– Niestety na pierwszym odcinku poślizgnęliśmy się na rozlanym oleju i zaparkowaliśmy w rowie. Tam sporo straciliśmy, około 2,5 minuty. Wtedy nie mieliśmy już takiej presji utrzymania tego wspaniałego wyniku. Zajmując 59 miejsce na odcinku pozostaje już tylko spokojnie jechać do mety lub do domu. My nie mieliśmy za wiele do stracenia więc rzuciliśmy się w szaleńczą pogoń. Przed ostatnim odcinkiem traciliśmy 9sek do Marcina Stywryszko. Walka była do samego końca. My jadąc wcześniej przed Marcinem nie wiedzieliśmy o jego problemach technicznych – powiedział Jerzy Tomaszczyk.
Zobacz film z wypadku:
Załoga Tomaszczyk/Włoch zajęła ostatecznie trzecie miejsce w klasie A6 i dwunaste w klasyfikacji generalnej Rajdowego Pucharu Polski. Duet Stywryszko/Rosik był czwarty w klasie i szesnasty w generalce.
– Wspaniałe trasy, bardzo trudne technicznie, często pokryte szutrem. Trzeba było się bardzo pilnować aby nie wylecieć z trasy. Nam się to udało, niestety nie obyło się bez problemów technicznych. Szkoda bo walczyliśmy do ostatniego odcinka z Jurkiem i Łukaszem o trzecie miejsce w klasie. Problemy techniczne spowodowały że nie mogliśmy wykorzystać pełnej mocy silnika. Ale i tak było fajnie wiele nauczył nas ten rajd.
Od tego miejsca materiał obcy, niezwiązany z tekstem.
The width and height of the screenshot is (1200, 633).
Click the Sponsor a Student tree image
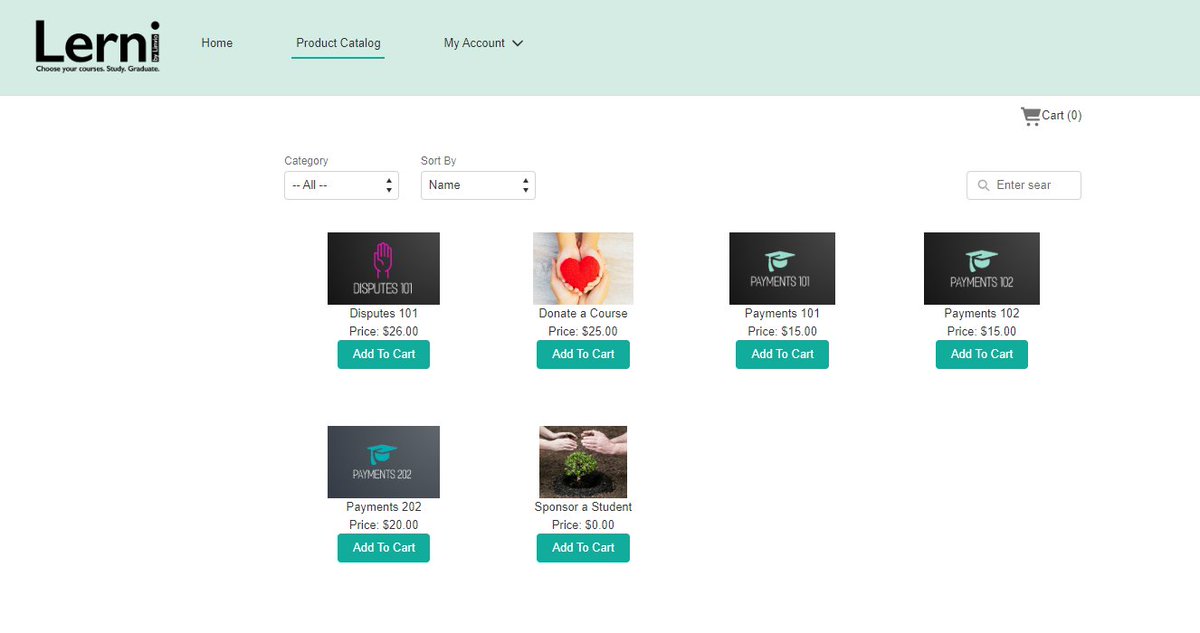[x=583, y=461]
Chcielibyśmy podziękować naszym sponsorom: Larum s.c , KS Automotive , Elkomtel , Koltech, a auto przygotowywał RallyService Orłowski – podsumował Marcin Stywryszko.
W rajdzie wystartował jako pilot Adam Jaros, niestety nie było mu dane zobaczyć rynku w Rzeszowie, gdy po starcie do ostatniego odcinka po około 2 km coś zgrzytało, pękło, wylał się olej ze skrzyni biegów i to był koniec. – Do tego momentu byliśmy na 2 miejscu w klasie i 13 w generalce, takie są rajdy – wyznał nasz pilot.